[Data provided]:
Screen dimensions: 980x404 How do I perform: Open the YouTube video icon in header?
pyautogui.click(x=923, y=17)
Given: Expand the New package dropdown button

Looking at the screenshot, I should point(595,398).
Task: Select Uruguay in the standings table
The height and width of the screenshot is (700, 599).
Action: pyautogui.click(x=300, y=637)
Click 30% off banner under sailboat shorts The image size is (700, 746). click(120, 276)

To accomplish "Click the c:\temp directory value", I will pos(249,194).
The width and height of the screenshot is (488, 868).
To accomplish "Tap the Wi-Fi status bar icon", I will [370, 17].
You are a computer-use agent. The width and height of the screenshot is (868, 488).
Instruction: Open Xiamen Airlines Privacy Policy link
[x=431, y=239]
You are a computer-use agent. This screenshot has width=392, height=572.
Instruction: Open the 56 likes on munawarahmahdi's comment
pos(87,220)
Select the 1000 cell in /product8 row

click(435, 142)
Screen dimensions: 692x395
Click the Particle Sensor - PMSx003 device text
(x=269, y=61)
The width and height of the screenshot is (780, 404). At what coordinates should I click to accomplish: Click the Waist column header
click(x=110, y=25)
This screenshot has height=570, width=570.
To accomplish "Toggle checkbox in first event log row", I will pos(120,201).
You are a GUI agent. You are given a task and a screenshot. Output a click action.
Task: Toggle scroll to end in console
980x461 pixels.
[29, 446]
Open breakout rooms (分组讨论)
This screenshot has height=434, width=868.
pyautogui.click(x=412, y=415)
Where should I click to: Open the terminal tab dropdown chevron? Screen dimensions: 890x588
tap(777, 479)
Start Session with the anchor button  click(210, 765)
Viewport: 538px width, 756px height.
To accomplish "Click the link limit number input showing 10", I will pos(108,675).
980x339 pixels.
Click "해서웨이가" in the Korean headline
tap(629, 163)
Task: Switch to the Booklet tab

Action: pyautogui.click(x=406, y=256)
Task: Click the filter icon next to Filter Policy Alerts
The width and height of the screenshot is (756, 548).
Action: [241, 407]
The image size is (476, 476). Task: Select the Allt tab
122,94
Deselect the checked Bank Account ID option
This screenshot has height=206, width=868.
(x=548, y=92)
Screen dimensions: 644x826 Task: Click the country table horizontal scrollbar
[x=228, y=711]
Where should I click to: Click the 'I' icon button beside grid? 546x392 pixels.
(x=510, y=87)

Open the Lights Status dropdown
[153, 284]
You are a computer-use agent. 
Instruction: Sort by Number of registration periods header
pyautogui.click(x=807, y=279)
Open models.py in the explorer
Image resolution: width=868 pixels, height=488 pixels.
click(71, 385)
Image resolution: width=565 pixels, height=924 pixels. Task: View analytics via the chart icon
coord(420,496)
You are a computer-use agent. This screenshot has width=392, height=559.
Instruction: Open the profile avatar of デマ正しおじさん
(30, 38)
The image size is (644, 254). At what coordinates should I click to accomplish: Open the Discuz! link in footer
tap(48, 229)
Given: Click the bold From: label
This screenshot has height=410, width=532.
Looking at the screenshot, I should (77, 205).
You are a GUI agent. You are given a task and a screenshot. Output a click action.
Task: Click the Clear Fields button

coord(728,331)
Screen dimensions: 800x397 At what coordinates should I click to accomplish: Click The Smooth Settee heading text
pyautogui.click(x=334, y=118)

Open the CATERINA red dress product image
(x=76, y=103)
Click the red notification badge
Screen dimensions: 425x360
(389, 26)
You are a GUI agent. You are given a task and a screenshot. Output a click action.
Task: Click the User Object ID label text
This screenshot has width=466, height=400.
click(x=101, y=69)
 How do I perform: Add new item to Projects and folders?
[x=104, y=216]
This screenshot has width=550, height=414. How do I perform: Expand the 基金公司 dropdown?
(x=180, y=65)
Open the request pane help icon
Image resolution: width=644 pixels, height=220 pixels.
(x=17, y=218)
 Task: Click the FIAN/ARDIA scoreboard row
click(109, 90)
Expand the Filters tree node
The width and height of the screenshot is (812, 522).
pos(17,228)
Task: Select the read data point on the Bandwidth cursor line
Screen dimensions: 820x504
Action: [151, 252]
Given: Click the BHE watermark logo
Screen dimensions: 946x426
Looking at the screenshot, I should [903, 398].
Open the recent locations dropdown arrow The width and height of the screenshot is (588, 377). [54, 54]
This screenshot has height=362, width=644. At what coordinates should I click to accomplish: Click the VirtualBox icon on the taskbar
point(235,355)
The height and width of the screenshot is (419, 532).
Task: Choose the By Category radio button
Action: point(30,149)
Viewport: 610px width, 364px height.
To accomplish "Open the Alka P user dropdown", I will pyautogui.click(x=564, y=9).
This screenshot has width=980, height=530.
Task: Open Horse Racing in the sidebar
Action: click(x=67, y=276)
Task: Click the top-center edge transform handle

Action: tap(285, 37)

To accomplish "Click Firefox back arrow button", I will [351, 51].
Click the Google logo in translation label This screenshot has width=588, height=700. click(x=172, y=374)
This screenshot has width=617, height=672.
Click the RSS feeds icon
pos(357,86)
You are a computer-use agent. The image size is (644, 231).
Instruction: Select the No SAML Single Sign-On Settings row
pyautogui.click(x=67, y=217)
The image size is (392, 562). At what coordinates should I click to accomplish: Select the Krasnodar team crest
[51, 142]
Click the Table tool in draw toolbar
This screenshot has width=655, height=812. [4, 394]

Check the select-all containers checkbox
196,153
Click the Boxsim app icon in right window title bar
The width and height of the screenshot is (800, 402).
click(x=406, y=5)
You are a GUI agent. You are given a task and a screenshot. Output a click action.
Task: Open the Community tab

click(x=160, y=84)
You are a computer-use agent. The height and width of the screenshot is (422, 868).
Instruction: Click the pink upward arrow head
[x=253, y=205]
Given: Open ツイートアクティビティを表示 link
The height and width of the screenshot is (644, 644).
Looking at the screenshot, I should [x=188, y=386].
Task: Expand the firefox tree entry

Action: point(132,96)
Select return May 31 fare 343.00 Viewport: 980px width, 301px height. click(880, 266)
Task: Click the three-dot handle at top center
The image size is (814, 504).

[Exercise]: The full listing must be retyped precisely, with no line left out.

[Problem solution]:
Screen dimensions: 980x404 How do I perform: Open the YouTube video icon in header?
pyautogui.click(x=923, y=17)
Given: Expand the New package dropdown button

Looking at the screenshot, I should point(595,398).
Task: Select Uruguay in the standings table
The height and width of the screenshot is (700, 599).
Action: pyautogui.click(x=300, y=637)
Click 30% off banner under sailboat shorts The image size is (700, 746). click(120, 276)

To accomplish "Click the c:\temp directory value", I will pos(249,194).
The width and height of the screenshot is (488, 868).
To accomplish "Tap the Wi-Fi status bar icon", I will [370, 17].
You are a computer-use agent. The width and height of the screenshot is (868, 488).
Instruction: Open Xiamen Airlines Privacy Policy link
[x=431, y=239]
You are a computer-use agent. This screenshot has width=392, height=572.
Instruction: Open the 56 likes on munawarahmahdi's comment
pos(87,220)
Select the 1000 cell in /product8 row

click(435, 142)
Screen dimensions: 692x395
Click the Particle Sensor - PMSx003 device text
(x=269, y=61)
The width and height of the screenshot is (780, 404). At what coordinates should I click to accomplish: Click the Waist column header
click(x=110, y=25)
This screenshot has height=570, width=570.
To accomplish "Toggle checkbox in first event log row", I will pos(120,201).
You are a GUI agent. You are given a task and a screenshot. Output a click action.
Task: Toggle scroll to end in console
980x461 pixels.
[29, 446]
Open breakout rooms (分组讨论)
This screenshot has height=434, width=868.
pyautogui.click(x=412, y=415)
Where should I click to: Open the terminal tab dropdown chevron? Screen dimensions: 890x588
tap(777, 479)
Start Session with the anchor button  click(210, 765)
Viewport: 538px width, 756px height.
To accomplish "Click the link limit number input showing 10", I will pos(108,675).
980x339 pixels.
Click "해서웨이가" in the Korean headline
tap(629, 163)
Task: Switch to the Booklet tab

Action: pyautogui.click(x=406, y=256)
Task: Click the filter icon next to Filter Policy Alerts
The width and height of the screenshot is (756, 548).
Action: [241, 407]
The image size is (476, 476). Task: Select the Allt tab
122,94
Deselect the checked Bank Account ID option
This screenshot has height=206, width=868.
(x=548, y=92)
Screen dimensions: 644x826 Task: Click the country table horizontal scrollbar
[x=228, y=711]
Where should I click to: Click the 'I' icon button beside grid? 546x392 pixels.
(x=510, y=87)

Open the Lights Status dropdown
[153, 284]
You are a computer-use agent. 
Instruction: Sort by Number of registration periods header
pyautogui.click(x=807, y=279)
Open models.py in the explorer
Image resolution: width=868 pixels, height=488 pixels.
click(71, 385)
Image resolution: width=565 pixels, height=924 pixels. Task: View analytics via the chart icon
coord(420,496)
You are a computer-use agent. This screenshot has width=392, height=559.
Instruction: Open the profile avatar of デマ正しおじさん
(30, 38)
The image size is (644, 254). At what coordinates should I click to accomplish: Open the Discuz! link in footer
tap(48, 229)
Given: Click the bold From: label
This screenshot has height=410, width=532.
Looking at the screenshot, I should (77, 205).
You are a GUI agent. You are given a task and a screenshot. Output a click action.
Task: Click the Clear Fields button

coord(728,331)
Screen dimensions: 800x397 At what coordinates should I click to accomplish: Click The Smooth Settee heading text
pyautogui.click(x=334, y=118)

Open the CATERINA red dress product image
(x=76, y=103)
Click the red notification badge
Screen dimensions: 425x360
(389, 26)
You are a GUI agent. You are given a task and a screenshot. Output a click action.
Task: Click the User Object ID label text
This screenshot has width=466, height=400.
click(x=101, y=69)
 How do I perform: Add new item to Projects and folders?
[x=104, y=216]
This screenshot has width=550, height=414. How do I perform: Expand the 基金公司 dropdown?
(x=180, y=65)
Open the request pane help icon
Image resolution: width=644 pixels, height=220 pixels.
(x=17, y=218)
 Task: Click the FIAN/ARDIA scoreboard row
click(109, 90)
Expand the Filters tree node
The width and height of the screenshot is (812, 522).
pos(17,228)
Task: Select the read data point on the Bandwidth cursor line
Screen dimensions: 820x504
Action: [151, 252]
Given: Click the BHE watermark logo
Screen dimensions: 946x426
Looking at the screenshot, I should [903, 398].
Open the recent locations dropdown arrow The width and height of the screenshot is (588, 377). [54, 54]
This screenshot has height=362, width=644. At what coordinates should I click to accomplish: Click the VirtualBox icon on the taskbar
point(235,355)
The height and width of the screenshot is (419, 532).
Task: Choose the By Category radio button
Action: point(30,149)
Viewport: 610px width, 364px height.
To accomplish "Open the Alka P user dropdown", I will pyautogui.click(x=564, y=9).
This screenshot has width=980, height=530.
Task: Open Horse Racing in the sidebar
Action: click(x=67, y=276)
Task: Click the top-center edge transform handle

Action: tap(285, 37)

To accomplish "Click Firefox back arrow button", I will [351, 51].
Click the Google logo in translation label This screenshot has width=588, height=700. click(x=172, y=374)
This screenshot has width=617, height=672.
Click the RSS feeds icon
pos(357,86)
You are a computer-use agent. The image size is (644, 231).
Instruction: Select the No SAML Single Sign-On Settings row
pyautogui.click(x=67, y=217)
The image size is (392, 562). At what coordinates should I click to accomplish: Select the Krasnodar team crest
[51, 142]
Click the Table tool in draw toolbar
This screenshot has width=655, height=812. [4, 394]

Check the select-all containers checkbox
196,153
Click the Boxsim app icon in right window title bar
The width and height of the screenshot is (800, 402).
click(x=406, y=5)
You are a GUI agent. You are given a task and a screenshot. Output a click action.
Task: Open the Community tab

click(x=160, y=84)
You are a computer-use agent. The height and width of the screenshot is (422, 868).
Instruction: Click the pink upward arrow head
[x=253, y=205]
Given: Open ツイートアクティビティを表示 link
The height and width of the screenshot is (644, 644).
Looking at the screenshot, I should [x=188, y=386].
Task: Expand the firefox tree entry

Action: point(132,96)
Select return May 31 fare 343.00 Viewport: 980px width, 301px height. click(880, 266)
Task: Click the three-dot handle at top center
The image size is (814, 504).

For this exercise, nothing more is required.